Data items:
_ _ _ _ _

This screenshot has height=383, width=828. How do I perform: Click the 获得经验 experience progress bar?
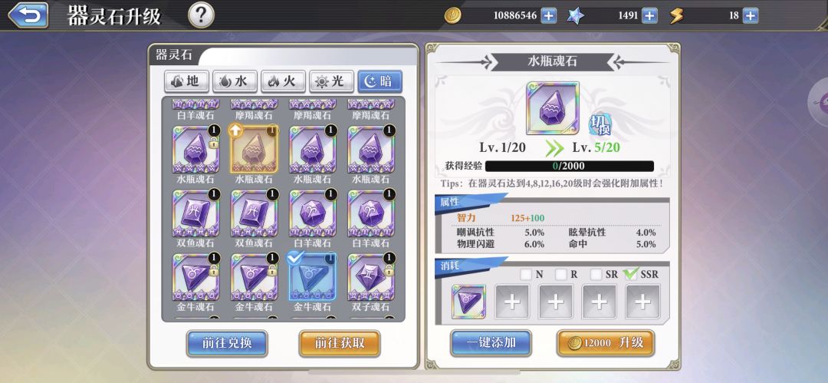(x=569, y=166)
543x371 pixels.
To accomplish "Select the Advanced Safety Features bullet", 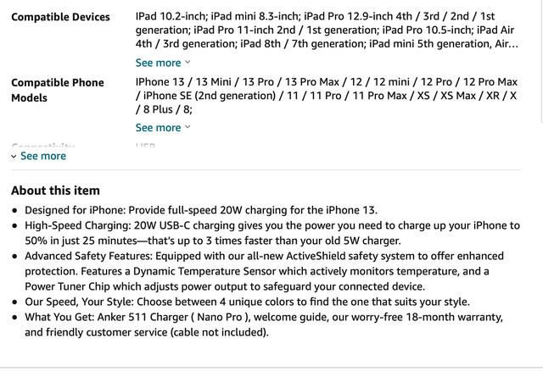I will (263, 271).
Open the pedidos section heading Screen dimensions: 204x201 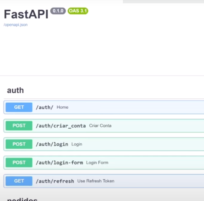pyautogui.click(x=22, y=199)
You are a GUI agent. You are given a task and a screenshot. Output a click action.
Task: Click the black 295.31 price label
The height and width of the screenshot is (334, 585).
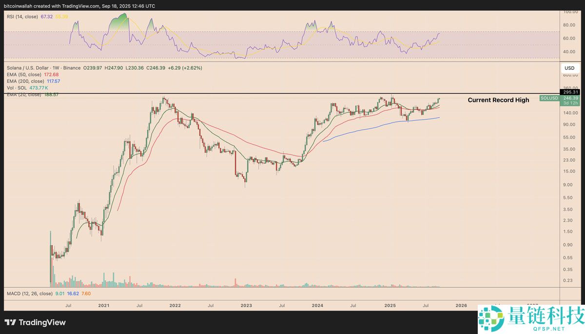(x=570, y=92)
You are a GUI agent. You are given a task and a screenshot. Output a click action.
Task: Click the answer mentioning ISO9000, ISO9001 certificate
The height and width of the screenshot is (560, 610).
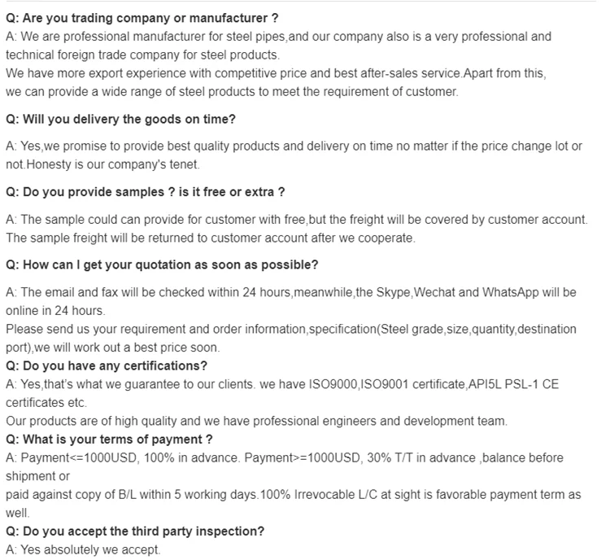(x=282, y=384)
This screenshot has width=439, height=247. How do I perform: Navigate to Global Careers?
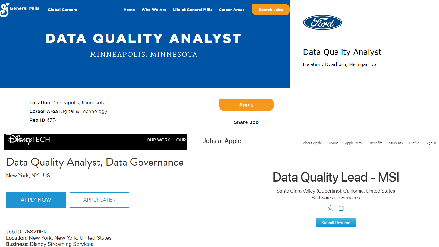[x=62, y=10]
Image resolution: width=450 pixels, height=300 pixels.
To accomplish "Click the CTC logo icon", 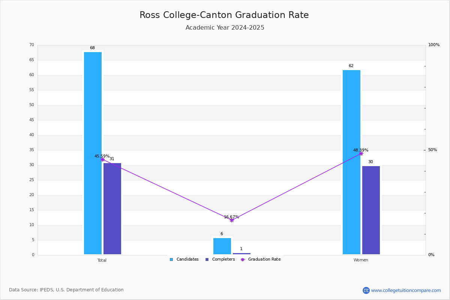I will pos(366,290).
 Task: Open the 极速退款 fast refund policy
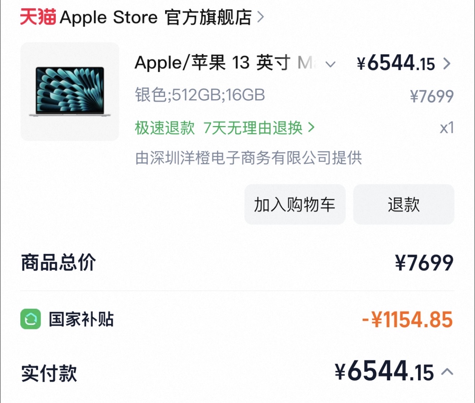(x=165, y=128)
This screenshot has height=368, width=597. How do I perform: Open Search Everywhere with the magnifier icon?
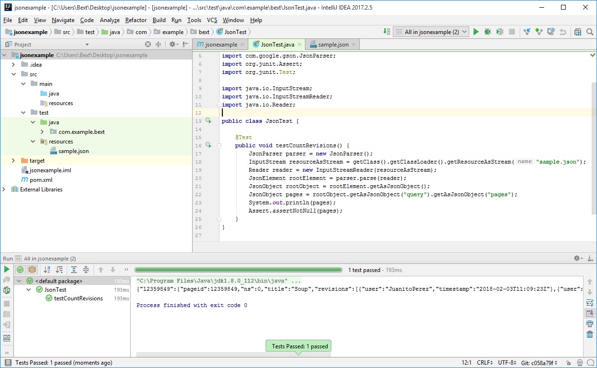589,32
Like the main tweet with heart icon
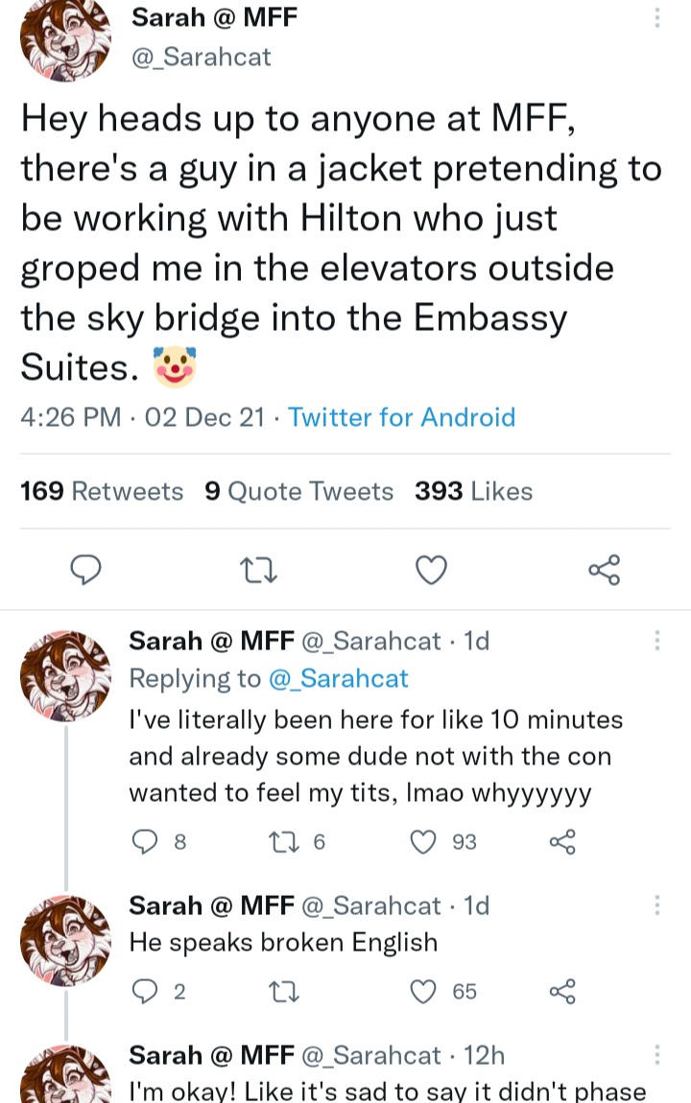Screen dimensions: 691x1103 431,570
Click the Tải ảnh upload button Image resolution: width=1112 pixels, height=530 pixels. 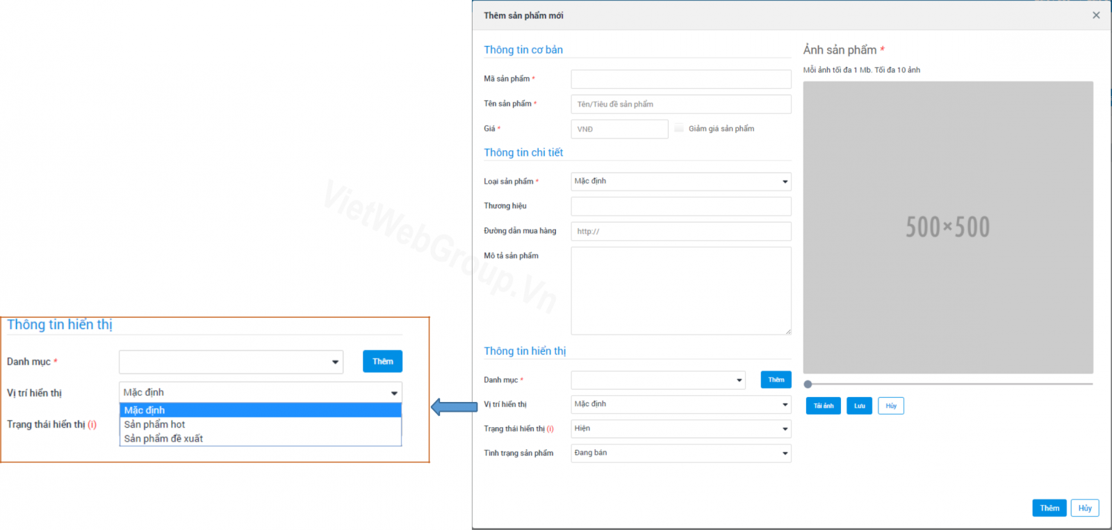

_ _ _ _ _

Task prompt: All lines from the one containing "This screenshot has height=368, width=597." through the end of the entries, both ends included, should be written out exactly, with no pictures.

Reply to the task:
This screenshot has height=368, width=597. How do I perform: Open Search Everywhere with the magnifier icon?
589,32
Like the main tweet with heart icon
Screen dimensions: 691x1103 431,570
Click the Tải ảnh upload button Image resolution: width=1112 pixels, height=530 pixels. 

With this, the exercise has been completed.